Do Vision--Language Models Understand 3D Scenes or Just Catalogue Objects?
For researchers developing vision-language models, this work identifies a critical bottleneck in spatial reasoning that is not addressed by current architectures.
The paper introduces a 3,034-sample benchmark for 3D spatial understanding and tests six VLMs, finding that while they perform well on rearrangement planning (53-97% accuracy), they fail on occlusion (6-45%) and reflection tasks (<7%), with the failure localized to the visual-token merger in Qwen3-VL-8B-Thinking.

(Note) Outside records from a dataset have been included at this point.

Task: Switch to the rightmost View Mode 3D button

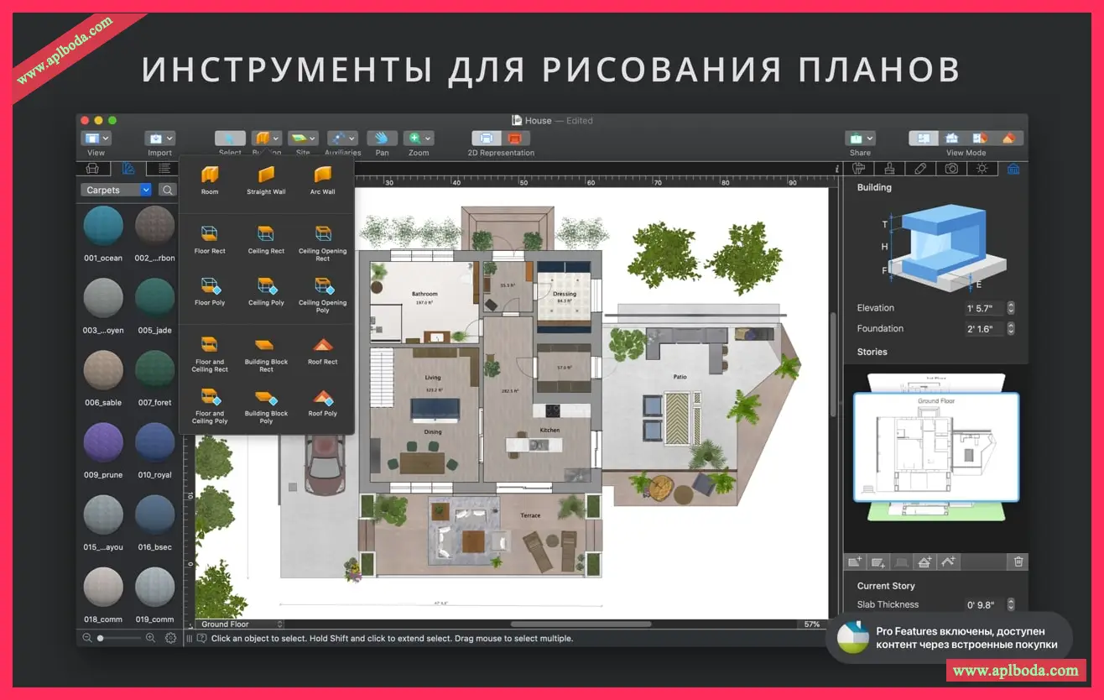Action: click(1009, 138)
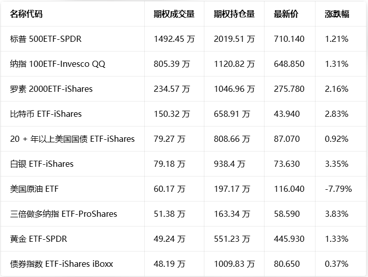Screen dimensions: 368x277
Task: Click 美国原油 ETF name
Action: point(34,189)
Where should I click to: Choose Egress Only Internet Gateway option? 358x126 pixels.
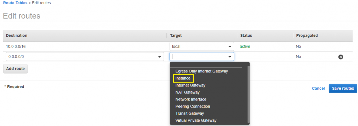(x=202, y=71)

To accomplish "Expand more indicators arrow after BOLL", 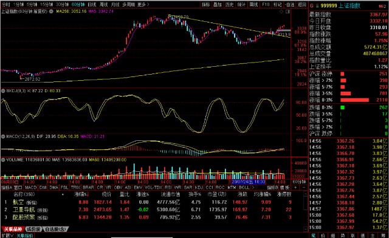I will 253,188.
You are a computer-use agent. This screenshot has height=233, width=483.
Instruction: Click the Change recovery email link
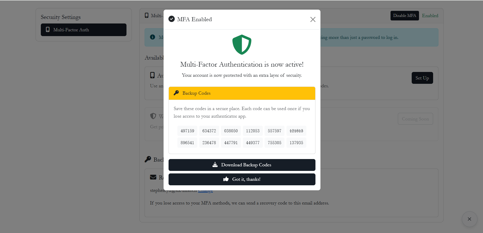[x=205, y=191]
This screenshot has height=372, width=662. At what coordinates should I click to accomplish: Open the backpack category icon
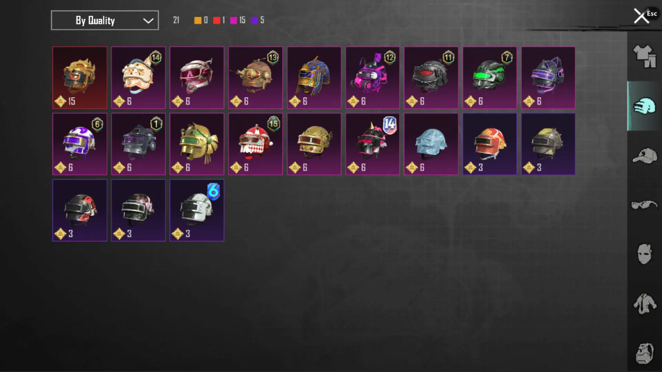pyautogui.click(x=644, y=353)
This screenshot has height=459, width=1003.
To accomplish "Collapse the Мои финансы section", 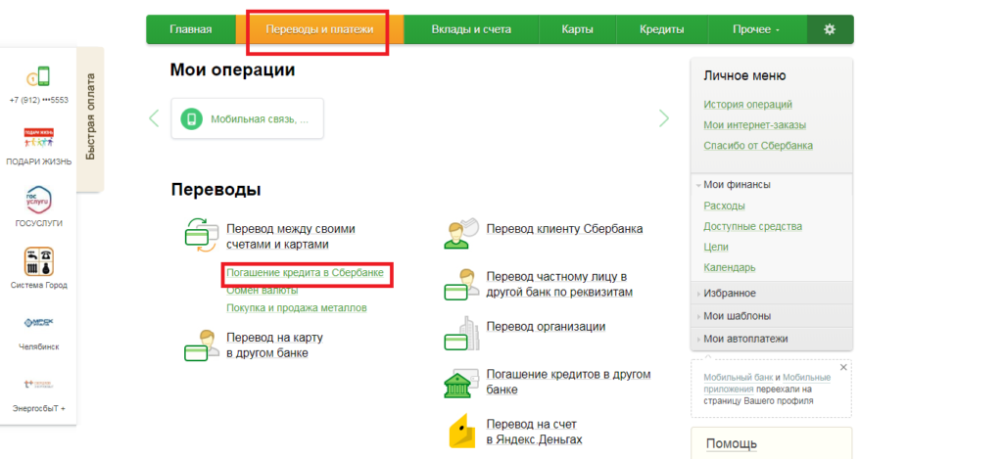I will [737, 184].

Vision--language models reliably name objects in a scene, but do they represent the 3D layout those objects inhabit? We introduce a 3,034-sample human-curated benchmark targeting three components of spatial understanding: depth-ordered occlusion (probed via three independent counterfactual operationalisations), optical-geometry inference over visible reflections, and volumetric rearrangement planning. Six frontier and open-weight VLMs, scored by trained annotators on 18,204 responses with no LLM-as-judge, reveal a sharp dissociation: models that plan rearrangements over visible layouts at 53--97% accuracy and rarely violate collision constraints fall to 6--45% on occlusion and below 7% on reflections. An embodied-reasoning model reproduces the same profile. White-box analysis on Qwen3-VL-8B-Thinking localises the failure to the visual-token merger: spatial information recoverable throughout the vision encoder becomes inaccessible after token compression and only stabilises again when clean post-merger activations are patched into the language decoder.